*THE REQUEST*
Gather every line of the listing below that contains the string "value", copying each one unchanged.

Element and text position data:
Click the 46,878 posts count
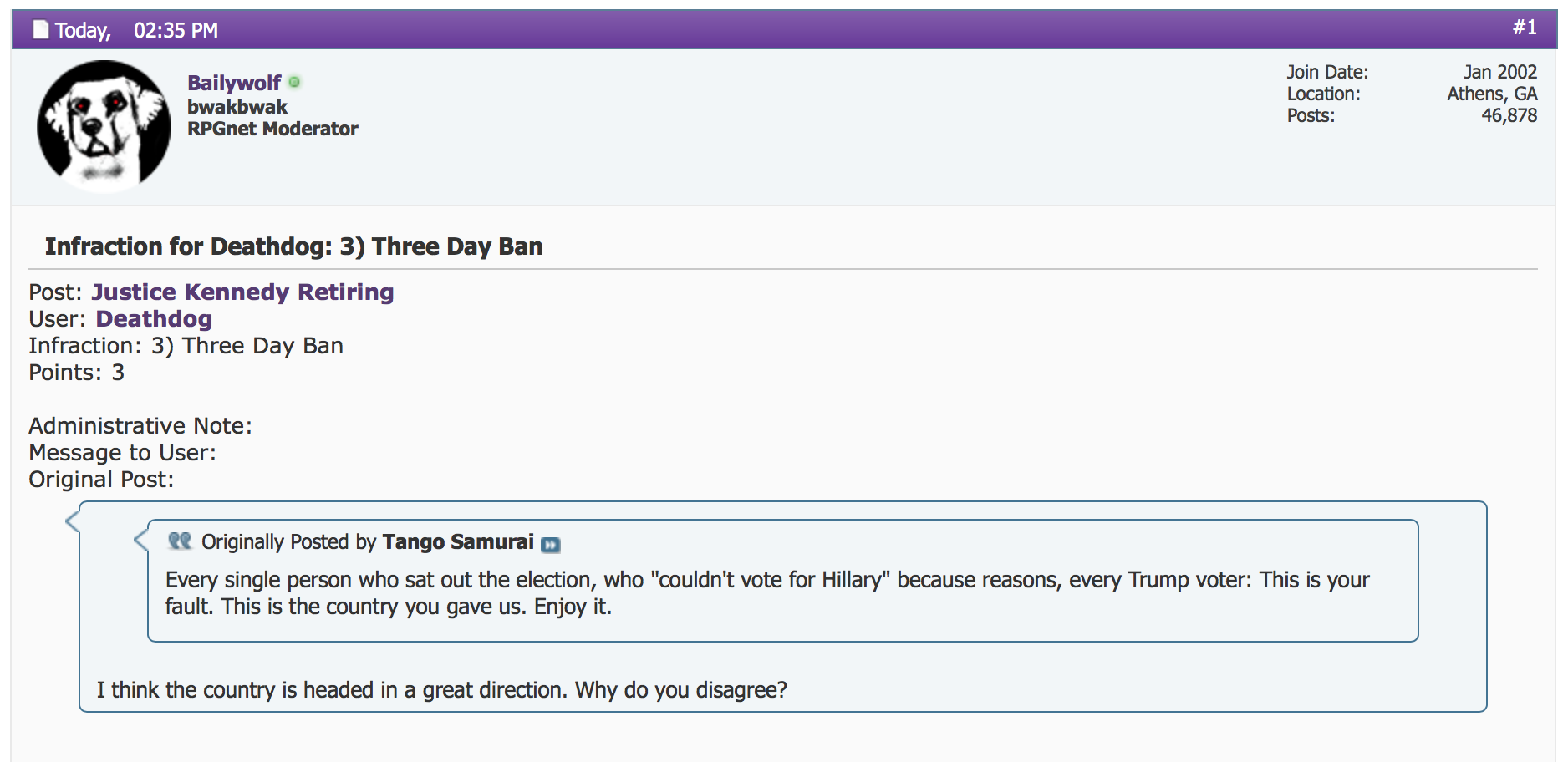 click(1509, 115)
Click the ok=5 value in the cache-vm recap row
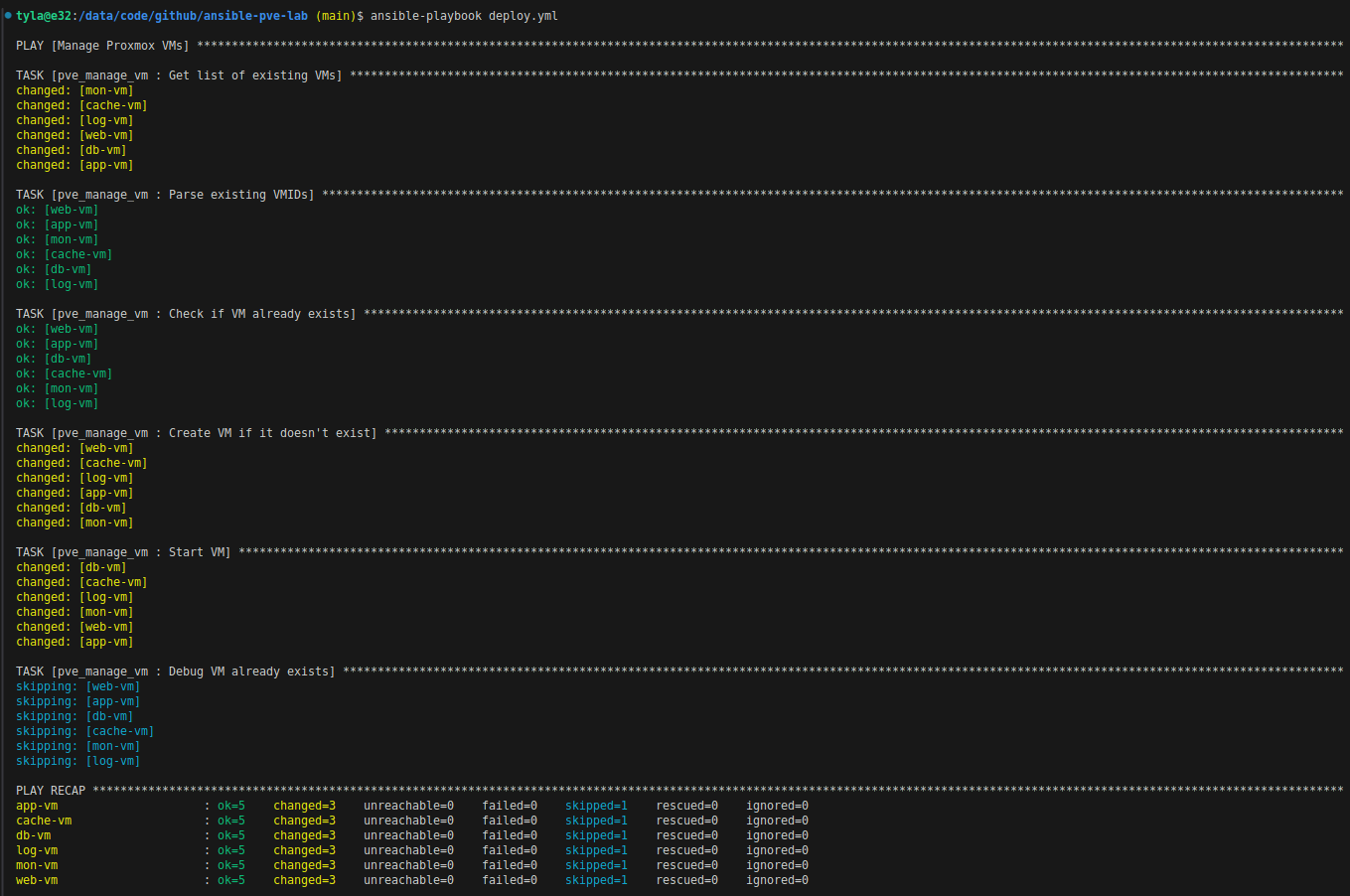 pyautogui.click(x=231, y=821)
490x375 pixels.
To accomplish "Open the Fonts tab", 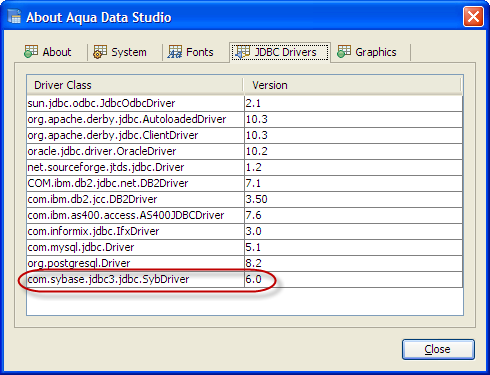I will 191,52.
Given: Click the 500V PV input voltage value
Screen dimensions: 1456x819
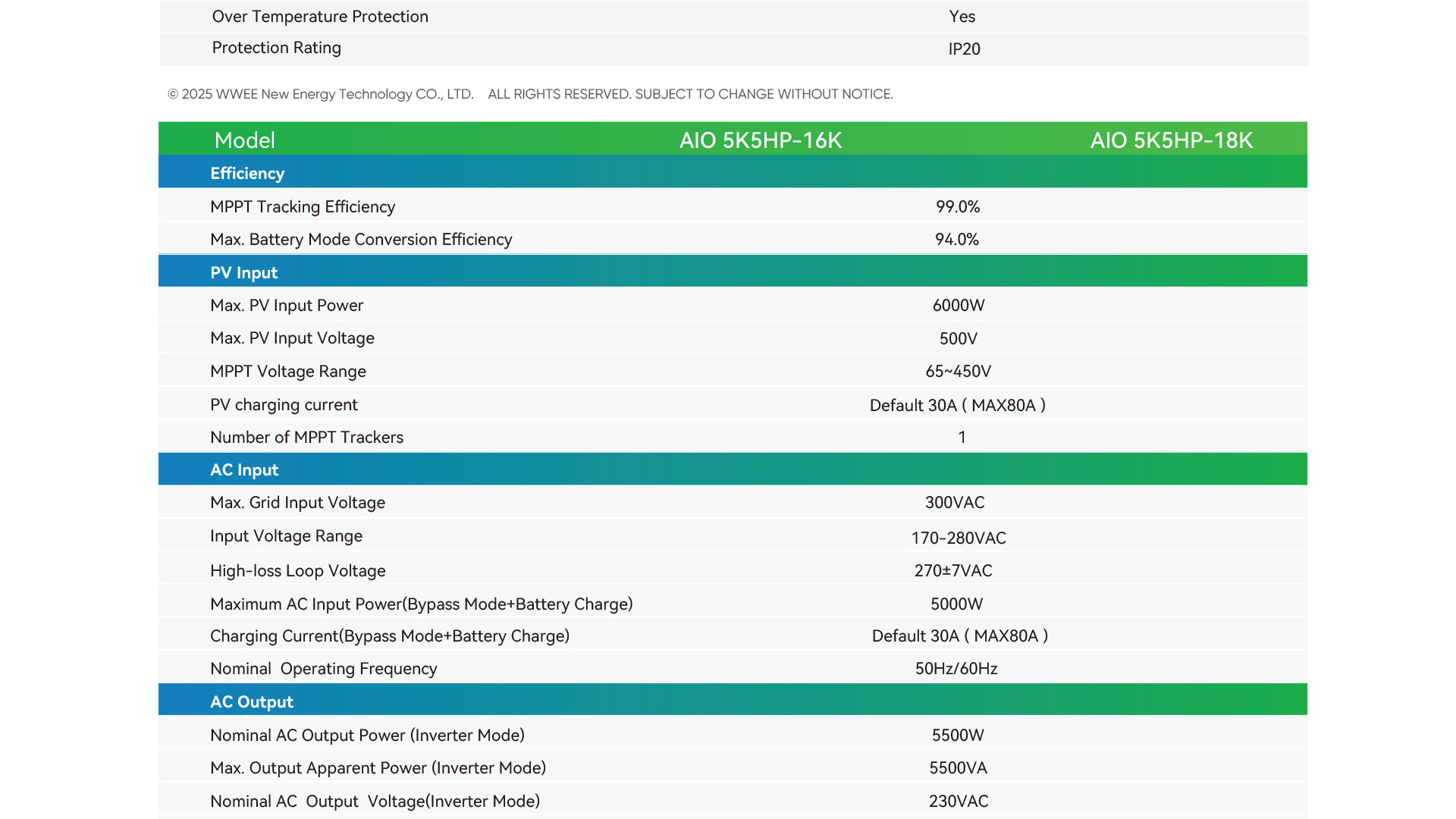Looking at the screenshot, I should click(958, 338).
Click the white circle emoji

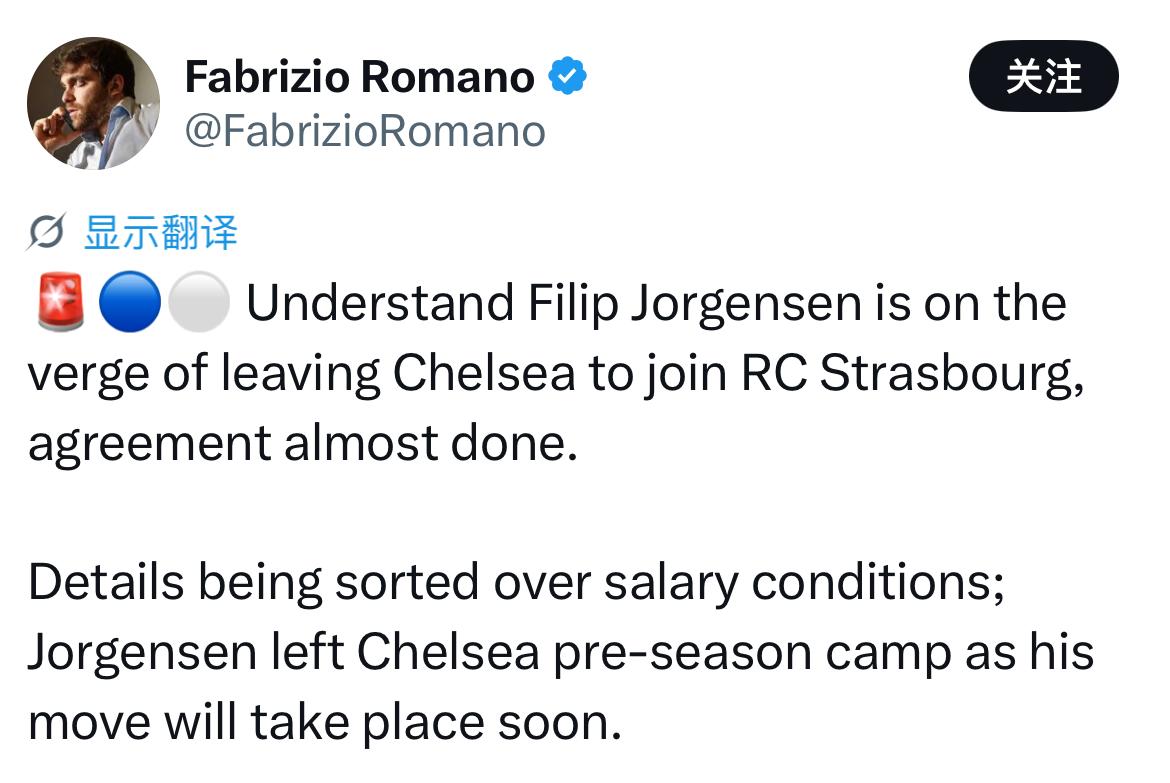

*RESULT BELOW*
Click the ok=5 value in the cache-vm recap row
Given: Click the 500V PV input voltage value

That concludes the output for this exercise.